No es sencillo describir la euforia xeneize de aquella tarde. Una auténtica nube de papelitos y un rugido atronador saludó la salida de Boca y al instante estalló el "Maradoooo. Maradoooo.". Se me ocurre pensar en el temple de los futbolistas de Colón para jugar como lo hicieron, concentrados, herméticos al ensordecedor carnaval que los rodeaba.

Boca atacó desde el pitazo inicial. Sin claridad, aunque sin descanso. Fue un martilleo incesante con poquísimas ideas, lo que beneficiaba la heroica defensa de colonista. Se jugó todo el tiempo en campo de Colón y en su afán de colaborar de algún modo en la ofensiva, Navarro Montoya actuó más adelantado que nunca. Se pasó buena parte de la tarde casi en la media cancha. Capturaba algunos rechazos rojinegros y los devolvía a manera de centros.

Boca machacaba, pero el gol no llegaba. El estadio era una olla a punto de explotar, para hablar con la persona de al lado uno debía gritar y aun así no se oía bien. Nunca antes o después viví algo igual. A esas alturas, la gente ya no quería ver una genialidad de Maradona, ansiaba un gol de penal, de cabeza, en contra o como sea. Así se llegó a los minutos finales con el tozudo empate a cero.

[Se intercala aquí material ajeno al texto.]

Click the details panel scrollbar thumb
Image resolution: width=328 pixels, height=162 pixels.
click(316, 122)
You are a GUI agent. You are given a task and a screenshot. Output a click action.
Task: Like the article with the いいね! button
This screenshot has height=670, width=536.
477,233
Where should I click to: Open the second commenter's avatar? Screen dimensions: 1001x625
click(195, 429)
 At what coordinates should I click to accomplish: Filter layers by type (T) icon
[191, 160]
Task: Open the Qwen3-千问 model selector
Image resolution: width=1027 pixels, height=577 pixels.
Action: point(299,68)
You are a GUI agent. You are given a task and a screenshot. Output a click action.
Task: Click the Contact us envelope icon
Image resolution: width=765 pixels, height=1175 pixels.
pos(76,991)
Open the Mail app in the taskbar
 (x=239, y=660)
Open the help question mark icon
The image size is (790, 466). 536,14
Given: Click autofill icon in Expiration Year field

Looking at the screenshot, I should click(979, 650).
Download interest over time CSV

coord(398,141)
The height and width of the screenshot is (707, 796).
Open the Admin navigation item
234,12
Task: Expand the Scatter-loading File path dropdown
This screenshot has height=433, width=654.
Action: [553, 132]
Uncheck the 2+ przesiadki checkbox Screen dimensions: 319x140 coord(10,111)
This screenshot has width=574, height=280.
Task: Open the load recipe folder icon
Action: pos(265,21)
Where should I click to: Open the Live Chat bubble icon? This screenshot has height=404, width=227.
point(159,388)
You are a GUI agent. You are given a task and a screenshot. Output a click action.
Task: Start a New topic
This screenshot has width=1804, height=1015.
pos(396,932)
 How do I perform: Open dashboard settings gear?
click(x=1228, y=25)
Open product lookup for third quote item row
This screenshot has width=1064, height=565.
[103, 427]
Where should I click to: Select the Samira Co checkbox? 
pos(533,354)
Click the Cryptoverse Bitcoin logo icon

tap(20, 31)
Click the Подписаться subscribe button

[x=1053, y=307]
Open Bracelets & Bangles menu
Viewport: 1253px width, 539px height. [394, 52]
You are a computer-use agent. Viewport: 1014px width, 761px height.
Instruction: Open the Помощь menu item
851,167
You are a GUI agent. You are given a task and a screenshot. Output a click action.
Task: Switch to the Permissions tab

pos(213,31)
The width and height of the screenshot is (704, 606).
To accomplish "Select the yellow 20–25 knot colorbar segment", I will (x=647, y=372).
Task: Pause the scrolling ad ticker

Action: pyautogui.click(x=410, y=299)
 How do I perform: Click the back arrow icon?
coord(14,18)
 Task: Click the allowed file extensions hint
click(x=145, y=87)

A poco de cumplir 3 años, Walter, nuestro hijo, parecía en otro mundo. Él, abstraído del loquero de la multitud, solo miraba al arquero auriazul y le pedía, casi en susurros: Mono, volvé al arco... volvé al arco, Mono". ¡Cómo son los niños! El estadio era un volcán y le musitaba al Mono. Tenía una angustiante preocupación de que le metieran un gol, aunque Boca atacaba sin dar respiro y el juego estaba lejos del uno local. Una y otra vez le imploraba: "Volvé al arco, Mono". Como si supiera de fútbol, como si pudiera escucharlo, como si lo conociera de toda la vida, con 2 años y 11 meses.

En el último minuto, el centro número mil decantó en el gol de Boca Juniors, que así ganó 1-0 para que la tarde boquense fuera redonda.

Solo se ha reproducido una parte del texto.